Given exercise: Write the lines as a JSON list of strings, one string per line, from the line containing "Click the xras.ru watermark link" through the last line, both included. Skip blank lines and omit the pictures.

Extracted information:
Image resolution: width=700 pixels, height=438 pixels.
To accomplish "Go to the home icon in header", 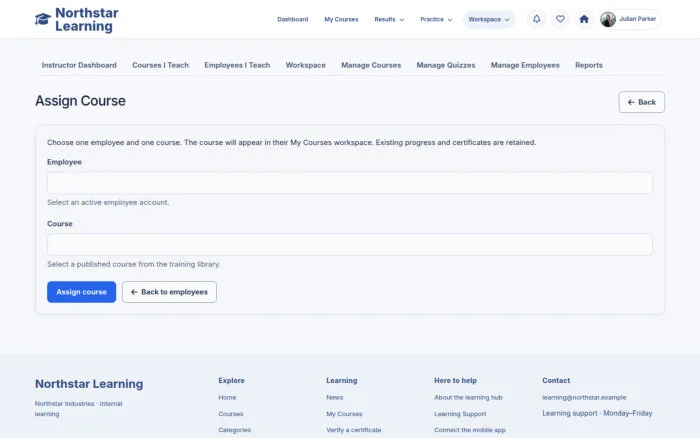I will pos(584,19).
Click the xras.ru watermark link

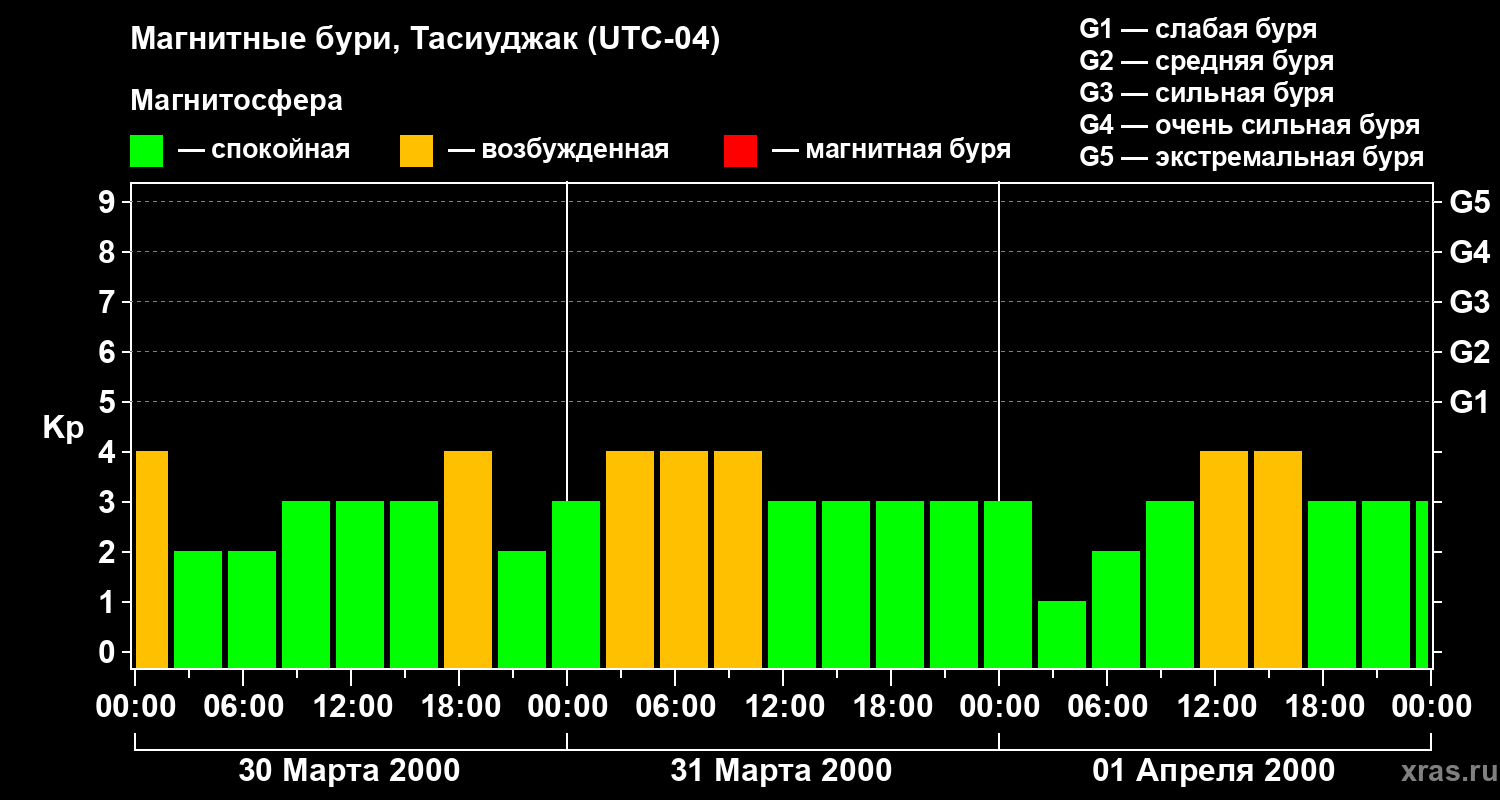[1444, 771]
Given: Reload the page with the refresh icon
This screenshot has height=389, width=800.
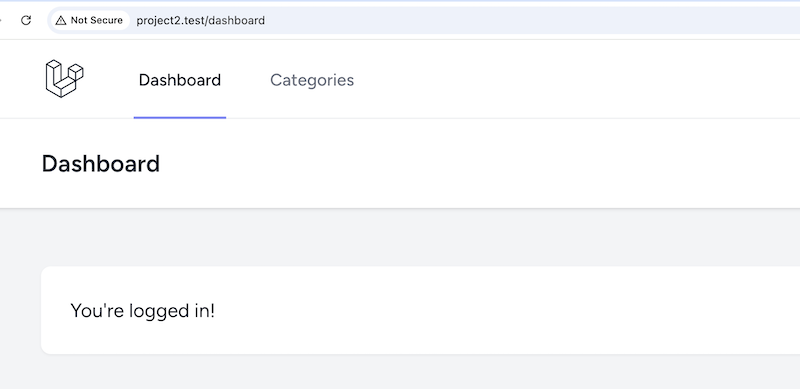Looking at the screenshot, I should (x=26, y=20).
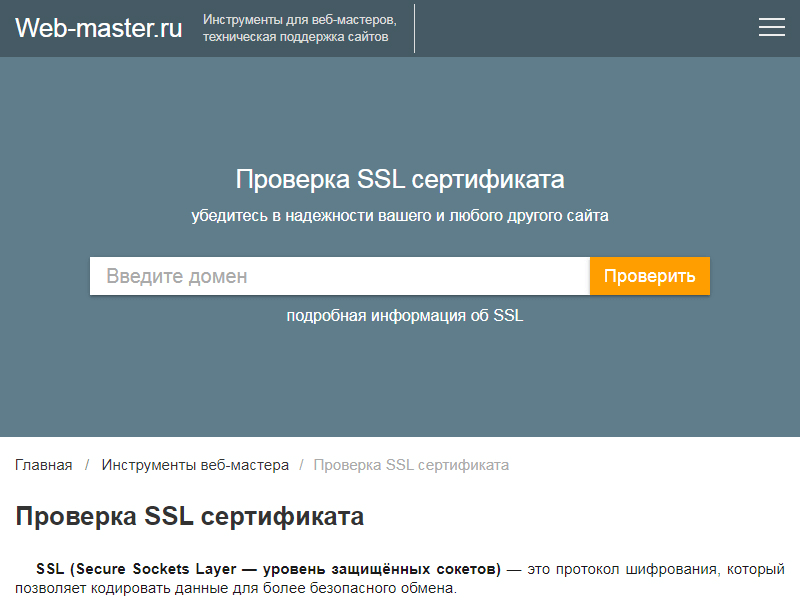Image resolution: width=800 pixels, height=600 pixels.
Task: Submit the SSL check with Проверить
Action: click(x=648, y=276)
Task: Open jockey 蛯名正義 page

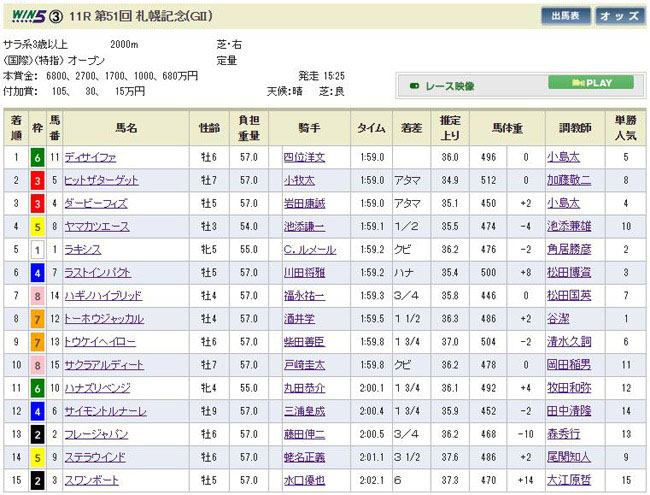Action: coord(303,457)
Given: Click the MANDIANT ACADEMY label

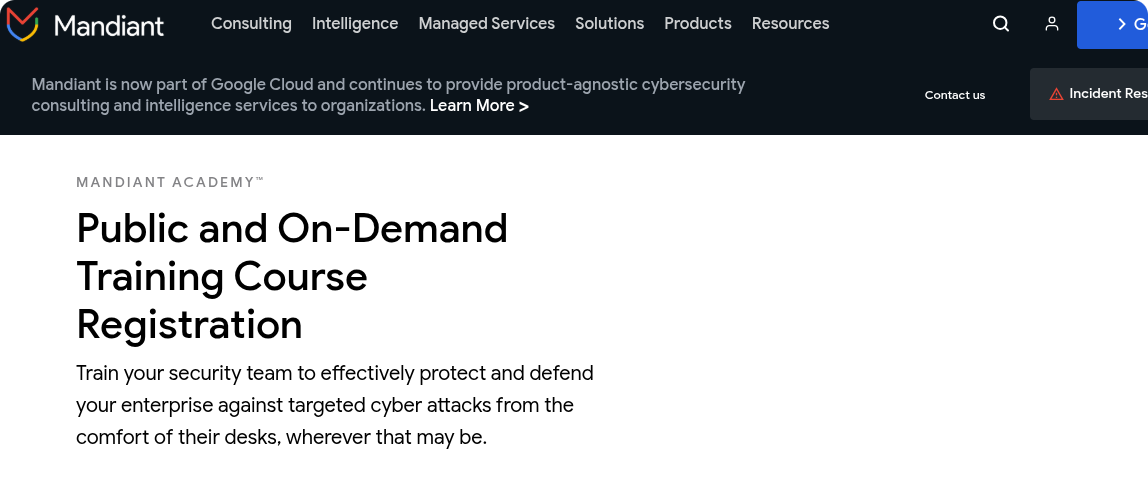Looking at the screenshot, I should point(170,182).
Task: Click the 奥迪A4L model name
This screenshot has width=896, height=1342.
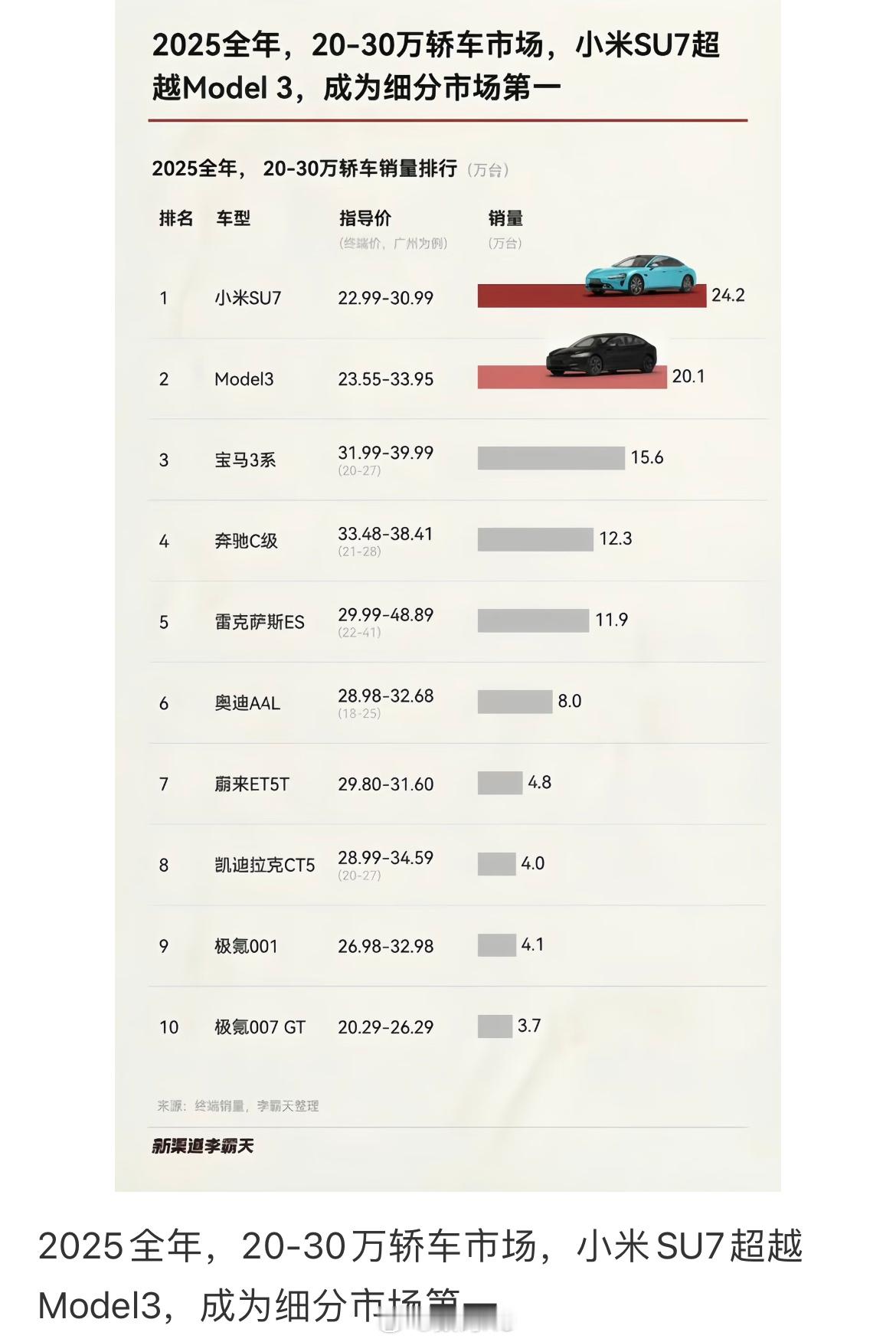Action: tap(247, 703)
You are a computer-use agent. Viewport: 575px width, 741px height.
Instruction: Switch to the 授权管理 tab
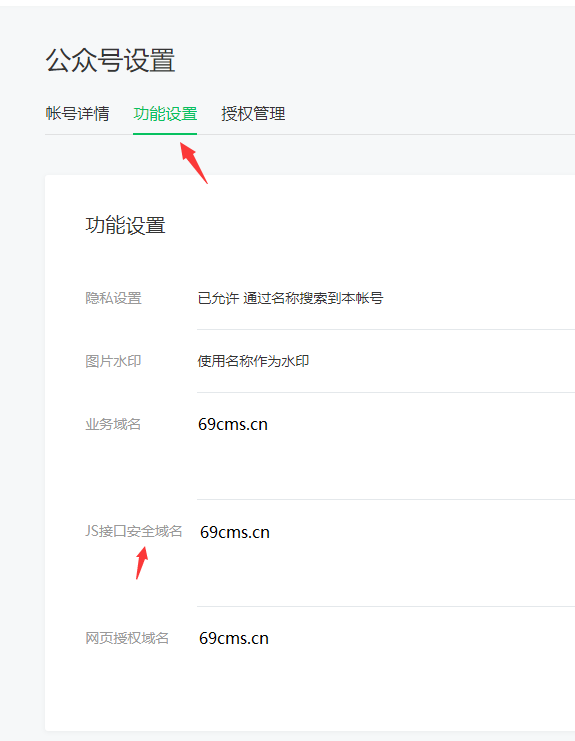click(x=253, y=114)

Exercise answer:
[
  "Click the xras.ru watermark link",
  "[1444, 771]",
  "Given: Reload the page with the refresh icon",
  "This screenshot has height=389, width=800.",
  "Looking at the screenshot, I should (x=26, y=20).",
  "Image resolution: width=800 pixels, height=600 pixels.",
  "Task: Submit the SSL check with Проверить",
  "Action: click(x=648, y=276)",
  "Task: Open jockey 蛯名正義 page",
  "Action: coord(303,457)",
  "Given: Click the MANDIANT ACADEMY label",
  "Looking at the screenshot, I should point(170,182).",
  "Task: Click the 奥迪A4L model name",
  "This screenshot has width=896, height=1342.",
  "Action: tap(247, 703)",
  "You are a computer-use agent. Viewport: 575px width, 741px height.",
  "Instruction: Switch to the 授权管理 tab",
  "click(x=253, y=114)"
]